:: Your goal ::
Among the entries below, only the lines starting at the one with "Click the image input label on Save Image" and ending at the one with "Click Schedule Appointment", both included, are to be printed exactly.
== The data
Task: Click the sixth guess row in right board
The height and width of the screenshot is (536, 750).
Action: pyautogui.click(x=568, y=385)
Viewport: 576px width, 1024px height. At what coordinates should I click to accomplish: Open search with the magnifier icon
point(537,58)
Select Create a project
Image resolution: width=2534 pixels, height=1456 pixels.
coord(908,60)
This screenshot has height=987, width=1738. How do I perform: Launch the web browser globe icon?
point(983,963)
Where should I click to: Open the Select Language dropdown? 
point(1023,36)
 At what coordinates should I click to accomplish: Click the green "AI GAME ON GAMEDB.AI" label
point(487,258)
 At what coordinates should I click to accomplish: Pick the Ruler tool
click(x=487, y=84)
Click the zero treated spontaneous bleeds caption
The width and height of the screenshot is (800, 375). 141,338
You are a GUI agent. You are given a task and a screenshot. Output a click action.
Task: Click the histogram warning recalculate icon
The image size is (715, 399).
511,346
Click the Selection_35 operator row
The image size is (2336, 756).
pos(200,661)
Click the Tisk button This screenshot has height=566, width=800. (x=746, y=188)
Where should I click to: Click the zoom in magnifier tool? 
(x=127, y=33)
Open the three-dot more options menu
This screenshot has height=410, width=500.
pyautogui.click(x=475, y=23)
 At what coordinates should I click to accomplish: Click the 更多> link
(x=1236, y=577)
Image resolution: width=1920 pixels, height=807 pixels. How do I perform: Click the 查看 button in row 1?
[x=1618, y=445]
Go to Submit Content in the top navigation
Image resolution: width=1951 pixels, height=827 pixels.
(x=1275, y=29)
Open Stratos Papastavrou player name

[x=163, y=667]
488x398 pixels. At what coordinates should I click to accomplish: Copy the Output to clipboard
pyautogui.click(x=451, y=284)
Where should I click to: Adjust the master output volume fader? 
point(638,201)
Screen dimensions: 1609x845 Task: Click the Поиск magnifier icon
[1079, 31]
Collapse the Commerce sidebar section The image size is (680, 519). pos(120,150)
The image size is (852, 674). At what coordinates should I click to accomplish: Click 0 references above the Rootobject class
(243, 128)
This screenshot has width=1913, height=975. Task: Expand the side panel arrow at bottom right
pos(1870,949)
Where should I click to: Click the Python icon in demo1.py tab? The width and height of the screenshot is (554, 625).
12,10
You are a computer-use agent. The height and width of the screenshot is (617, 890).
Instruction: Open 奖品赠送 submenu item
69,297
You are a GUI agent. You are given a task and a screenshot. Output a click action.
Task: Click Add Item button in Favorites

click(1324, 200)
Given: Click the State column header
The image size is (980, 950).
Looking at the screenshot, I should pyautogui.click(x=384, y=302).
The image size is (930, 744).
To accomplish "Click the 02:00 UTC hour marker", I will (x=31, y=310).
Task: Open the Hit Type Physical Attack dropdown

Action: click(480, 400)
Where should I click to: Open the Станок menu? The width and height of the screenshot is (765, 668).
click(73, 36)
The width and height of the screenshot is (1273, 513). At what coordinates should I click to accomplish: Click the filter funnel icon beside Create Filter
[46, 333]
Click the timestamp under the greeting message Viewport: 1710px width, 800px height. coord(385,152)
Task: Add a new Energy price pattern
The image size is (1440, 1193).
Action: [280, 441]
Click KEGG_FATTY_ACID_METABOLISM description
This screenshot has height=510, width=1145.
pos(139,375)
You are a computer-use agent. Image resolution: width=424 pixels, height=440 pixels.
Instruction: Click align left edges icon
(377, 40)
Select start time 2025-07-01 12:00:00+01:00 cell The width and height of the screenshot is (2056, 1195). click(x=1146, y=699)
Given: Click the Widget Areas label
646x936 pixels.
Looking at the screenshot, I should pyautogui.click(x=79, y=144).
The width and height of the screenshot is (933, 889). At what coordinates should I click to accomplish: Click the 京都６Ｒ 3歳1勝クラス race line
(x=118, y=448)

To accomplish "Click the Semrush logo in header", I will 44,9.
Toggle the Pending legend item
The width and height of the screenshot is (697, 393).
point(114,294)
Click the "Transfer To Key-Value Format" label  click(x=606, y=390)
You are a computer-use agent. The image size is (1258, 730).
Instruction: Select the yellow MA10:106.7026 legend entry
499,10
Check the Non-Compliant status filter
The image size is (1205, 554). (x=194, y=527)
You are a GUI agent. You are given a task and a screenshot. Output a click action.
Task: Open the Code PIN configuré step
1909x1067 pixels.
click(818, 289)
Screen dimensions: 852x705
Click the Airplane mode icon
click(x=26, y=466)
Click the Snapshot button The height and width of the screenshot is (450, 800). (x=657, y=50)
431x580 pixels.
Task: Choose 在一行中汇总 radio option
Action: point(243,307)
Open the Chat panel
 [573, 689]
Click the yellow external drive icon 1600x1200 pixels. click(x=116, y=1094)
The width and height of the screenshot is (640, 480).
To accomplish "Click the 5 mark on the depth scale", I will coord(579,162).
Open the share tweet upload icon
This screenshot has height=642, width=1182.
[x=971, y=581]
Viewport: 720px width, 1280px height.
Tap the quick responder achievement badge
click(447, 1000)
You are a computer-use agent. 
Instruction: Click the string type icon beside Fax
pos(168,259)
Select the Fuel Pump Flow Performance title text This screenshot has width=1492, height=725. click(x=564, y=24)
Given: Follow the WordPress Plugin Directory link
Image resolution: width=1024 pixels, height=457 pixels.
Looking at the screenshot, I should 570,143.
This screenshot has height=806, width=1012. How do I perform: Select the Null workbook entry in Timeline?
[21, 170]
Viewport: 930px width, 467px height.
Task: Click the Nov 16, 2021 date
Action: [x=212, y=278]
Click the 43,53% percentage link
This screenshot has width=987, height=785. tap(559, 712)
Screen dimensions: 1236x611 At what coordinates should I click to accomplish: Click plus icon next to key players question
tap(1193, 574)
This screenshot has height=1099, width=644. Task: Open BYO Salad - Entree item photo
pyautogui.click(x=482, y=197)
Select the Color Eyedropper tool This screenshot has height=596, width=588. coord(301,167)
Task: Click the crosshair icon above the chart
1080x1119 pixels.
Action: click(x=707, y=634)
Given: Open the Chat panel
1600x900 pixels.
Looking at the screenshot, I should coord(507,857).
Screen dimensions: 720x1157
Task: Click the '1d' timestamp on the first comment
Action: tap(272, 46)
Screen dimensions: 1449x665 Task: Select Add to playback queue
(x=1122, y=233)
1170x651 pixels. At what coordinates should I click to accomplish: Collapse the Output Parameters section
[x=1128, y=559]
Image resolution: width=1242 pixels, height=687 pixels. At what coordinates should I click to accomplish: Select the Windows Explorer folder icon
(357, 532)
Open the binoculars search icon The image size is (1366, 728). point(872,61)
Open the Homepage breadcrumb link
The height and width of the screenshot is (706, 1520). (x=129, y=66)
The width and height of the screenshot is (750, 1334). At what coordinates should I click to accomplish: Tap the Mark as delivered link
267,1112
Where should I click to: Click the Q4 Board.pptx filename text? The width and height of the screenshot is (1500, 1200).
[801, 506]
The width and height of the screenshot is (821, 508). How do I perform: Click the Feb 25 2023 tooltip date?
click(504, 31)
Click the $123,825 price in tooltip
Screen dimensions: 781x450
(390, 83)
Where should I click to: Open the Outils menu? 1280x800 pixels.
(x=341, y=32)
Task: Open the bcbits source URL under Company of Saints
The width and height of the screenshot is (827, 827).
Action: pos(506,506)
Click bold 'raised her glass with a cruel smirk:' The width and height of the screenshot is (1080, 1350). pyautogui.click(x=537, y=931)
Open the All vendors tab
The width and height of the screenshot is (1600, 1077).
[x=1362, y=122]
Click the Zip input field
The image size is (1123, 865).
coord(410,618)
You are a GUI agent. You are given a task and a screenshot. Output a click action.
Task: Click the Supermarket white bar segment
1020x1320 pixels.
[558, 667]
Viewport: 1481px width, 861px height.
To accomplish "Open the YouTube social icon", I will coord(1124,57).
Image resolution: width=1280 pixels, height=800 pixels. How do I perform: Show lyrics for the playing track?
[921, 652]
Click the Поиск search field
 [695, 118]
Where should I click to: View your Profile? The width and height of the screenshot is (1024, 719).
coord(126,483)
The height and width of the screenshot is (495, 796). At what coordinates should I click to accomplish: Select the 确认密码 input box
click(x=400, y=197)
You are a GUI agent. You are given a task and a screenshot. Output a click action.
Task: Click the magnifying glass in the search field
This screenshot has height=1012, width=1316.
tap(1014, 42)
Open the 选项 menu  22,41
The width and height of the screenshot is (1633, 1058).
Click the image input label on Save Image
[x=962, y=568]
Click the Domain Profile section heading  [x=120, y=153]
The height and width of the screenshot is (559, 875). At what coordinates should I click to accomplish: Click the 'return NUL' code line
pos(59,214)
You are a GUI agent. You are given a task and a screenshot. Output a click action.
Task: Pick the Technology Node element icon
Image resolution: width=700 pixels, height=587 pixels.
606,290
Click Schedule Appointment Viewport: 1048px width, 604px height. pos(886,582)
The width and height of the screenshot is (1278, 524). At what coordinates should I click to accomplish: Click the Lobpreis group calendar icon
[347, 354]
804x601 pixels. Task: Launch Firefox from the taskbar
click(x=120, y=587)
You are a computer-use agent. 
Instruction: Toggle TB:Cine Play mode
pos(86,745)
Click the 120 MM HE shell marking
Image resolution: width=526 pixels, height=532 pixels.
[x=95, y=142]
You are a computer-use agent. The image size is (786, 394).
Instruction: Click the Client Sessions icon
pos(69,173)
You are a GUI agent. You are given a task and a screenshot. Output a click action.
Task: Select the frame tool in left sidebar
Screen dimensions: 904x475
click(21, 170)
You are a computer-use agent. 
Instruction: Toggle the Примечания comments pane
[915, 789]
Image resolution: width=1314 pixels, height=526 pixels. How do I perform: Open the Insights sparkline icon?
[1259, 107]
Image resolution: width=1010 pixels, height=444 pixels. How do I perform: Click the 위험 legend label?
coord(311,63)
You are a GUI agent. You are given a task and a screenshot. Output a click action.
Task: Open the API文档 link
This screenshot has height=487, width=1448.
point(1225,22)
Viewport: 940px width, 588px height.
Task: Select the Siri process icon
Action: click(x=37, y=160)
====
:: The completed task ::
Click the image input label on Save Image
[x=962, y=568]
Click the Domain Profile section heading  [x=120, y=153]
The height and width of the screenshot is (559, 875). At what coordinates should I click to accomplish: Click the 'return NUL' code line
pos(59,214)
You are a GUI agent. You are given a task and a screenshot. Output a click action.
Task: Pick the Technology Node element icon
Image resolution: width=700 pixels, height=587 pixels.
606,290
Click Schedule Appointment Viewport: 1048px width, 604px height. pos(886,582)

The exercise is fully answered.